- **Exercise prompt**
Please gather every line of the records below that contains the string "size" and copy each one out.
## START Excerpted records
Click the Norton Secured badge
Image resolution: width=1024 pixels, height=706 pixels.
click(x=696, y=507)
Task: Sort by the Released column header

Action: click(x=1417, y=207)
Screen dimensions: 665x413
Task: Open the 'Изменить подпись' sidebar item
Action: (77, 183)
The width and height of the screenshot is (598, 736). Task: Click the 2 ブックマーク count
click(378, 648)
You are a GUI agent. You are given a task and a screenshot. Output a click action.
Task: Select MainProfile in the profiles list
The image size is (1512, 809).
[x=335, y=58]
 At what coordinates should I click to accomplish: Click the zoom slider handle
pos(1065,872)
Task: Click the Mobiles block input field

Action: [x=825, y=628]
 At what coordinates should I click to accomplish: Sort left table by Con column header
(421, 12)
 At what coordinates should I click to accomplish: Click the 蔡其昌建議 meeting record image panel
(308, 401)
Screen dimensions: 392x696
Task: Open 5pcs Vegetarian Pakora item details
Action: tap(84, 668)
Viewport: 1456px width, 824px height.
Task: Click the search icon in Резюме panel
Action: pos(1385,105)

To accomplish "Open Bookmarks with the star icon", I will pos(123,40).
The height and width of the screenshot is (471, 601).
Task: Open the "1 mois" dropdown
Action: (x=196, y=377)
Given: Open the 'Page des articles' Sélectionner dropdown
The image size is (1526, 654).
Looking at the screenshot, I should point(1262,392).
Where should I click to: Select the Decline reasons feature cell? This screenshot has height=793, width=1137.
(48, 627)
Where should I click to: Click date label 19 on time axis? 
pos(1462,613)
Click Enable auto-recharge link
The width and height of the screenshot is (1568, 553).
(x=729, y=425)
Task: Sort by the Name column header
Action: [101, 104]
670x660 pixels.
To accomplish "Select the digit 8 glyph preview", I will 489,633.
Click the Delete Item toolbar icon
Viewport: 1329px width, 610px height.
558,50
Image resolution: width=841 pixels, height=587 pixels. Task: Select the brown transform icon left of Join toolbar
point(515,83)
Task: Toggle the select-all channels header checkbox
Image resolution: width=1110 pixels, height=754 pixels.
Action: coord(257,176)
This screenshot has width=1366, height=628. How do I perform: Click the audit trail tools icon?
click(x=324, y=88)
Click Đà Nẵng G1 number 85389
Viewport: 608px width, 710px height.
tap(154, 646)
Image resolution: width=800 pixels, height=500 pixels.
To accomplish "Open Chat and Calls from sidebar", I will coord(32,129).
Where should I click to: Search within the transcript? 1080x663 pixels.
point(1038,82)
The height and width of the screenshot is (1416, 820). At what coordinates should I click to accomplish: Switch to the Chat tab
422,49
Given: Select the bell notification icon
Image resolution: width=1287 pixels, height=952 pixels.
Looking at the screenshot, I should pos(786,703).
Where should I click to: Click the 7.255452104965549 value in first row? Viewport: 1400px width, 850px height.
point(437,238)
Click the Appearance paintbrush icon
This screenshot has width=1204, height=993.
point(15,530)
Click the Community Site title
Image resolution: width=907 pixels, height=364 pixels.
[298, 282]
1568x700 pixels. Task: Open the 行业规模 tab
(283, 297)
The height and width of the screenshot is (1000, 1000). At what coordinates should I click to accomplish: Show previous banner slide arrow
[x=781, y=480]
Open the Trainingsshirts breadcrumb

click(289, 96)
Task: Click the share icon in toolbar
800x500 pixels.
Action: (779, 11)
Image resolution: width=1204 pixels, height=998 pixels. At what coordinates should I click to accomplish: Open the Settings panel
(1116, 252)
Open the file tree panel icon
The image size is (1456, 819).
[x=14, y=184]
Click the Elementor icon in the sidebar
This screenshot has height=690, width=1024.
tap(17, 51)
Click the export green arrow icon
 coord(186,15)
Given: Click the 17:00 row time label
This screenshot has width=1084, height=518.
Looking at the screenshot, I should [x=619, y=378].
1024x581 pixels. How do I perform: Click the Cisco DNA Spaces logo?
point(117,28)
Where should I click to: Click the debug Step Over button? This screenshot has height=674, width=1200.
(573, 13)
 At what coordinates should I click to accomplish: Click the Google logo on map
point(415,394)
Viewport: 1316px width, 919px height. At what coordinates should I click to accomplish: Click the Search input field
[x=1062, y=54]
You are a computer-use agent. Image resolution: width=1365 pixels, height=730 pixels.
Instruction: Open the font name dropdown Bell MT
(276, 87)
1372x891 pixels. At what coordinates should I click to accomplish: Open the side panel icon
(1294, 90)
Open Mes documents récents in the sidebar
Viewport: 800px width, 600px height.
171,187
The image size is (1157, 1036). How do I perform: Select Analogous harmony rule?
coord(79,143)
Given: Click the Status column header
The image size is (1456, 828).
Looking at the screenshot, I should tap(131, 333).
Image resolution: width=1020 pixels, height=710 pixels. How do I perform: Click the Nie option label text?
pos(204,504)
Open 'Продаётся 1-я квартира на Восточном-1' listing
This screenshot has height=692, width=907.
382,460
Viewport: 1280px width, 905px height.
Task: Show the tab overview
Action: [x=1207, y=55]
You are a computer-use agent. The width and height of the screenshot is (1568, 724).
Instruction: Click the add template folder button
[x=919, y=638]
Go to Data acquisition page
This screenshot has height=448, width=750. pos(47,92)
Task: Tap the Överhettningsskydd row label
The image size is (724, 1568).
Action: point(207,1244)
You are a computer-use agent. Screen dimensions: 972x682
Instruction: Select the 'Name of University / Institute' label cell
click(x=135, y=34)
## END Excerpted records
- **In response**
The image size is (1512, 809).
The image size is (1526, 654).
The image size is (1456, 819).
The image size is (1157, 1036). How do I perform: Select Analogous harmony rule?
The image size is (1456, 828).
The image size is (724, 1568).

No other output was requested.